> Data:
* * * *
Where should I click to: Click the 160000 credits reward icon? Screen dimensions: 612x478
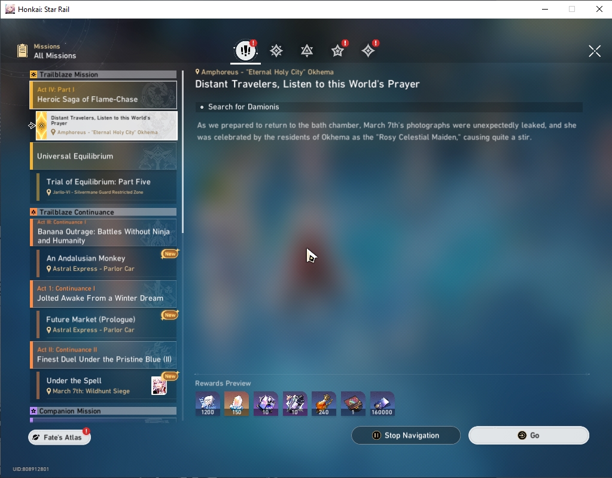[x=382, y=403]
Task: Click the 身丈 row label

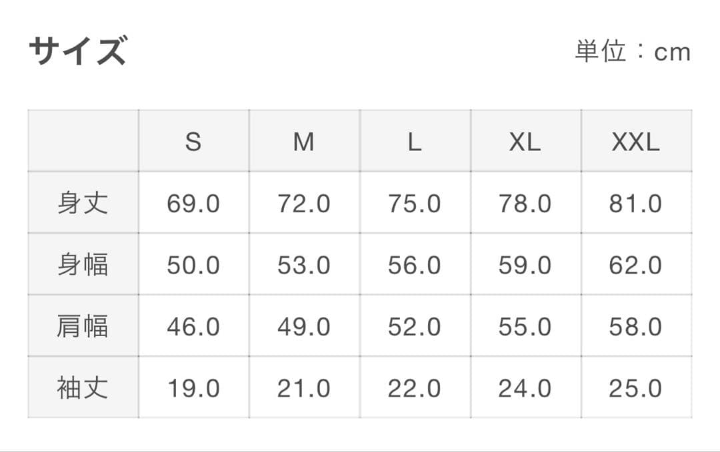Action: 83,203
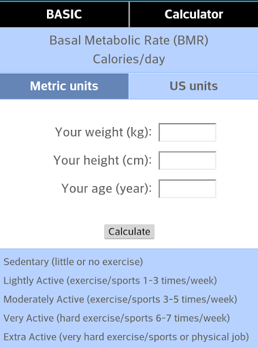Click the Calculate button
The width and height of the screenshot is (258, 348).
(x=129, y=232)
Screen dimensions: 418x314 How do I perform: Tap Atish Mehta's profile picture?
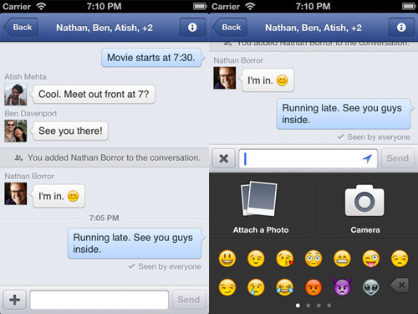pyautogui.click(x=16, y=95)
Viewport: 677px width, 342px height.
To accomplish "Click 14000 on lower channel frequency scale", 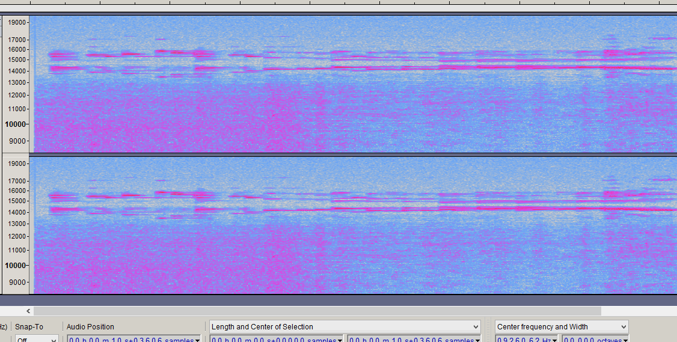I will tap(16, 212).
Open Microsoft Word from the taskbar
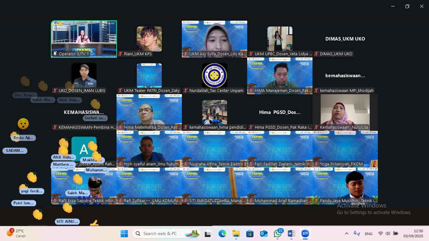This screenshot has height=241, width=429. [x=291, y=234]
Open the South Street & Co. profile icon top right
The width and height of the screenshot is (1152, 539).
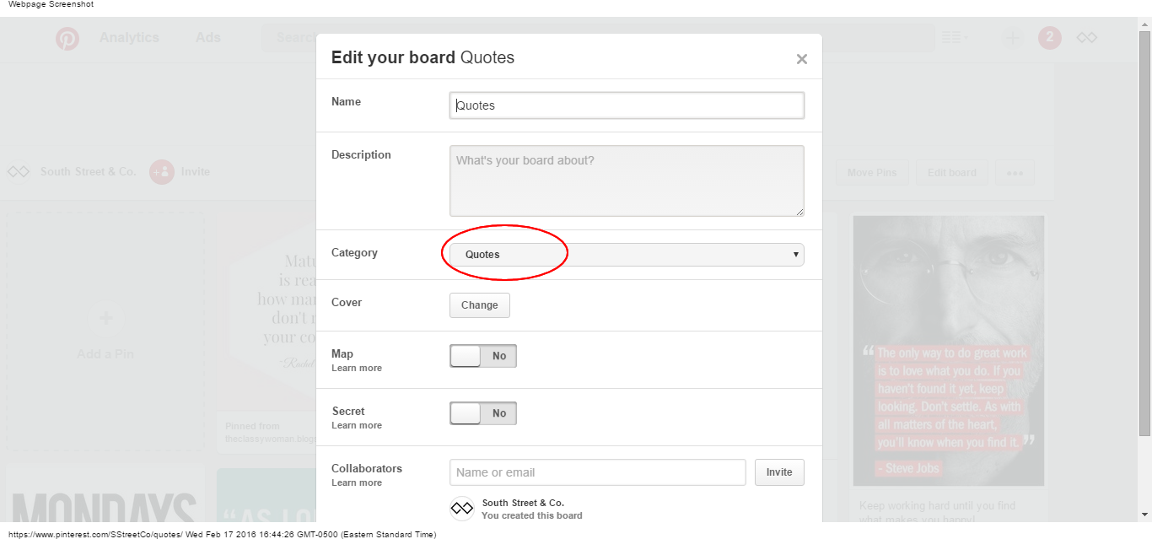1086,37
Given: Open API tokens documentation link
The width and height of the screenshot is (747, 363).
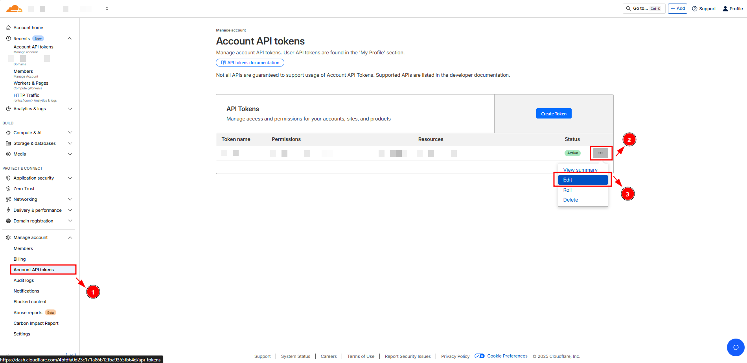Looking at the screenshot, I should click(250, 63).
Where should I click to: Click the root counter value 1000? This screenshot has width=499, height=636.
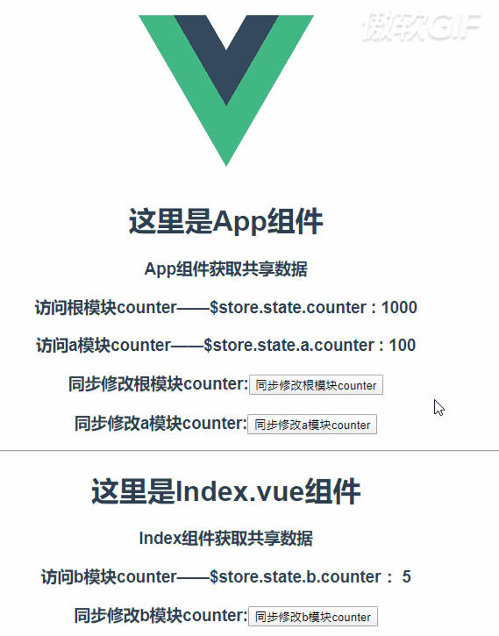(x=399, y=307)
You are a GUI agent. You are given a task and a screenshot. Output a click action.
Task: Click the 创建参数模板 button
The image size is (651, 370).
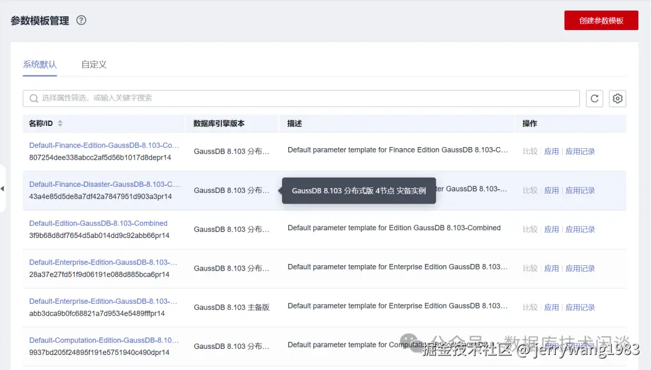tap(601, 20)
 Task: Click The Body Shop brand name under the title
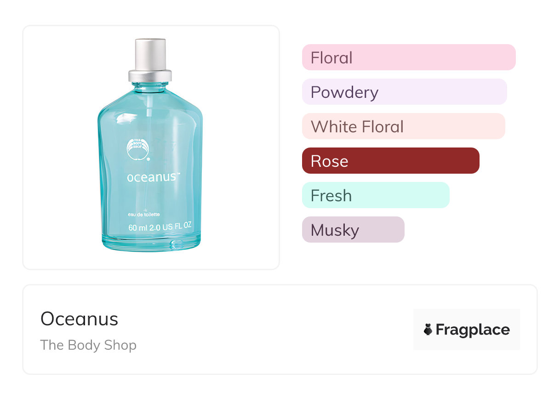88,345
* * * *
> What the task requires:
The copy has to start at the line that contains "Task: Click the 创建参数模板 button" and end at the last line of the material above, matching the original exactly and holding no pictures.

> Exercise answer:
Task: Click the 创建参数模板 button
The image size is (651, 370).
tap(601, 20)
 Task: Click The Body Shop brand name under the title
88,345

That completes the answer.